__MATERIALS PROVIDED__:
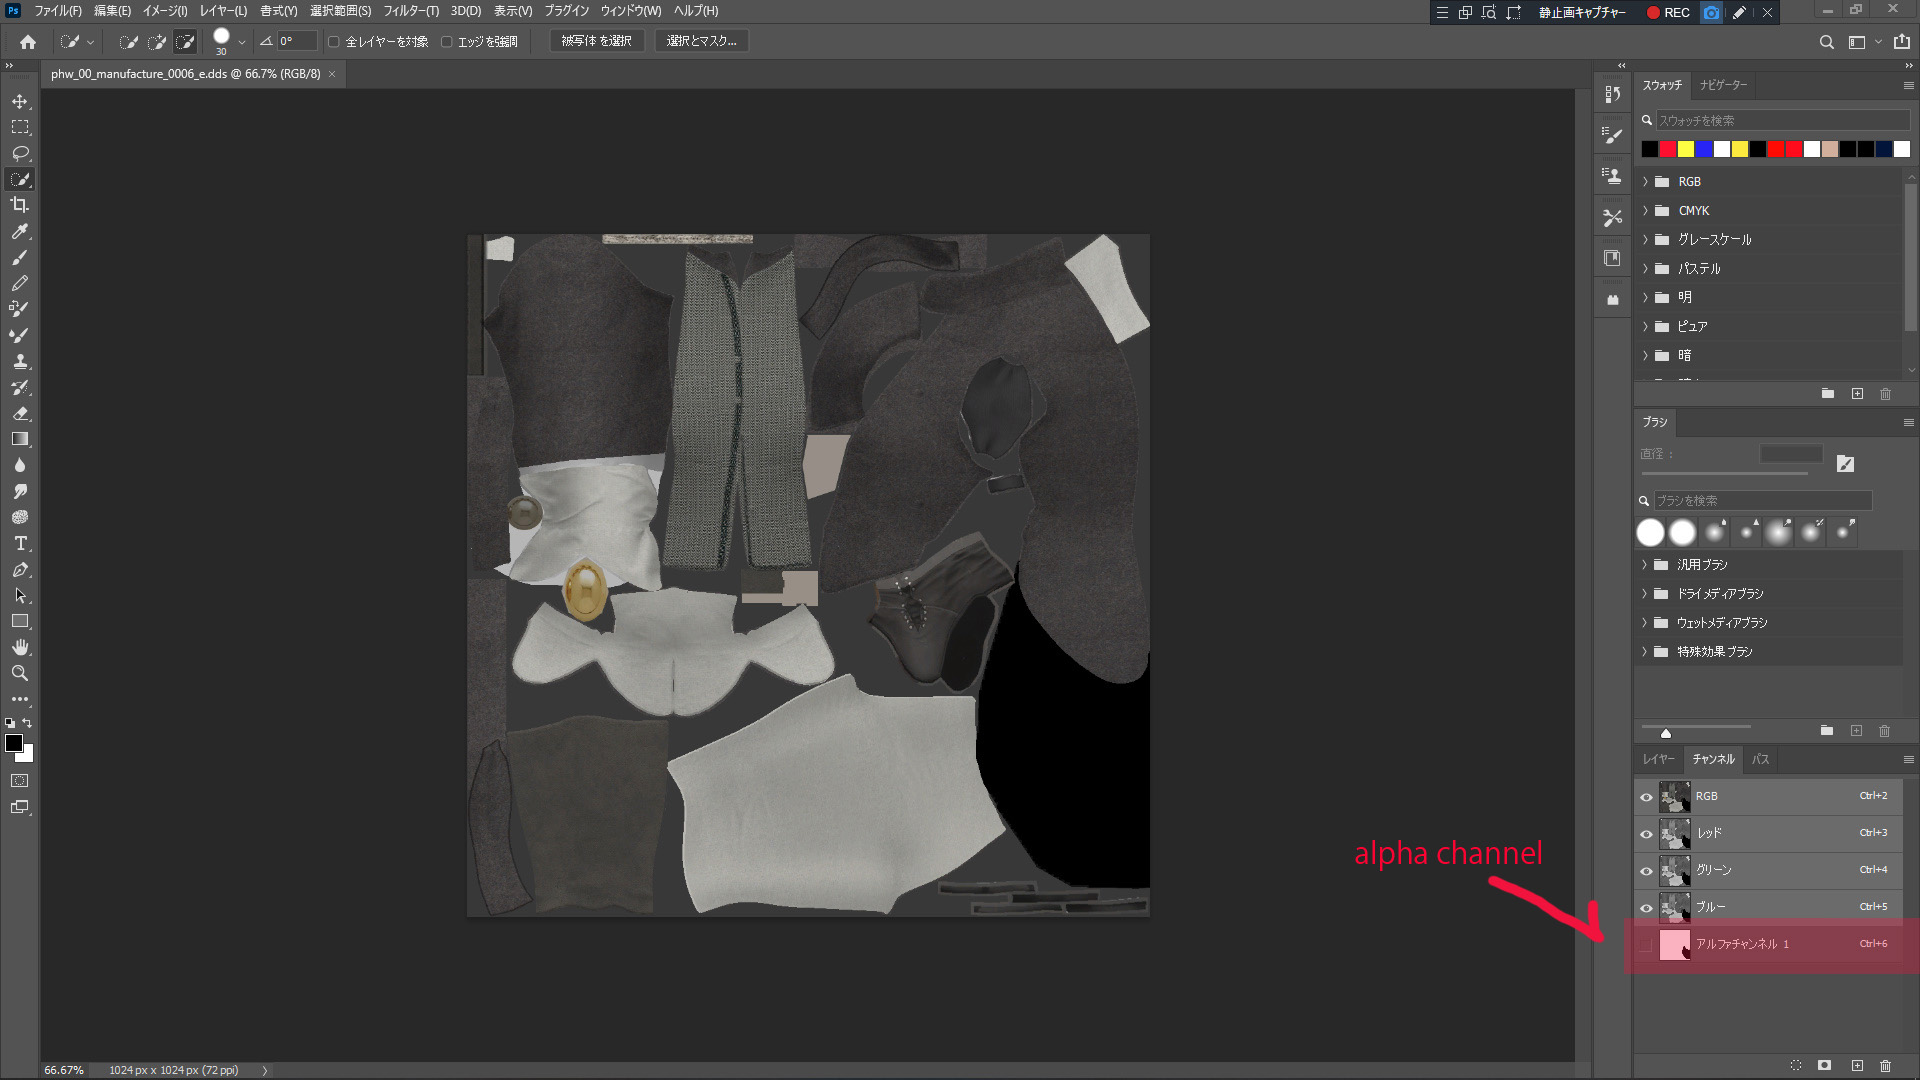
Task: Open the brush preset picker dropdown
Action: [x=242, y=42]
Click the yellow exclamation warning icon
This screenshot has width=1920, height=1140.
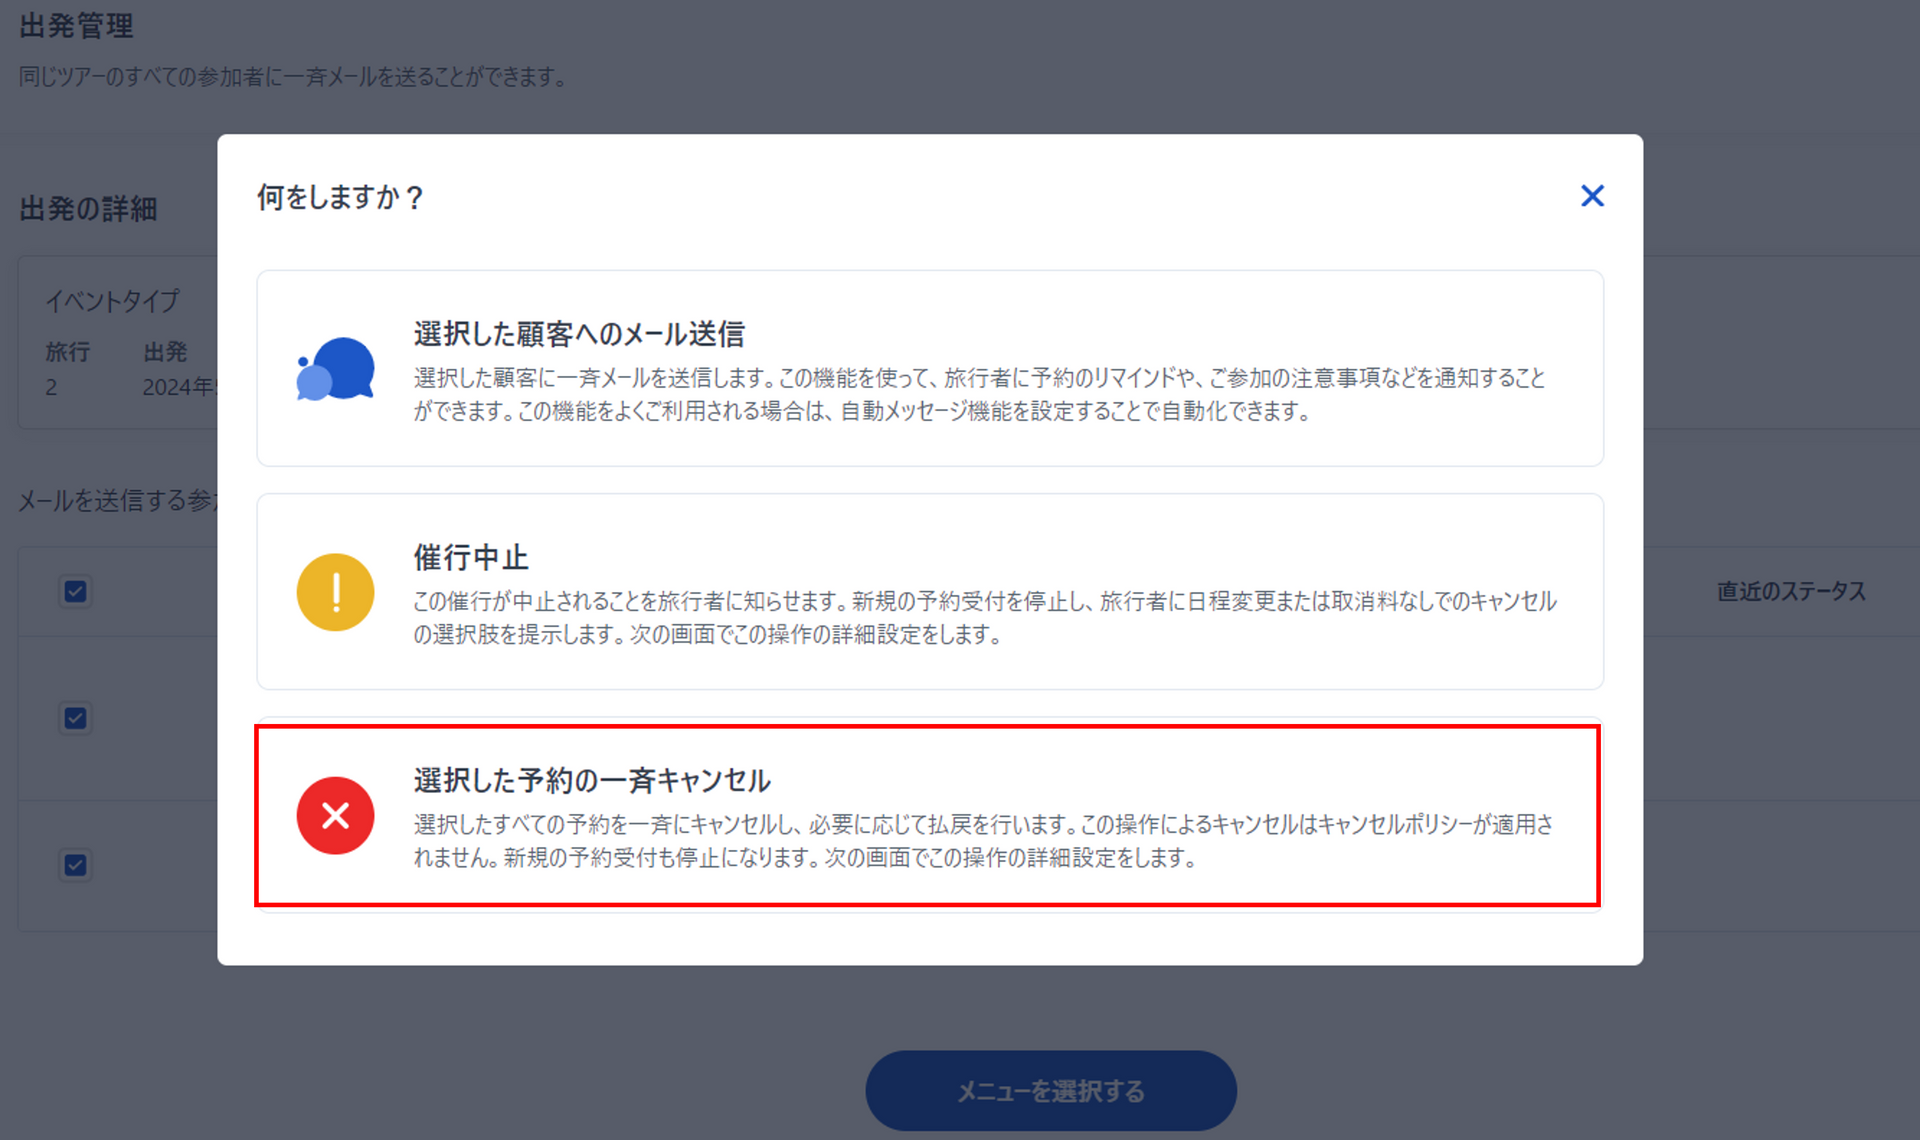point(336,592)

__WHAT TO WORK ON__: Omit the pictures and write out exactly the lines from the one containing "Click the yellow exclamation warning icon" through the last line of the material.

__RESULT OF THIS EXERCISE__:
Click the yellow exclamation warning icon
This screenshot has width=1920, height=1140.
point(336,592)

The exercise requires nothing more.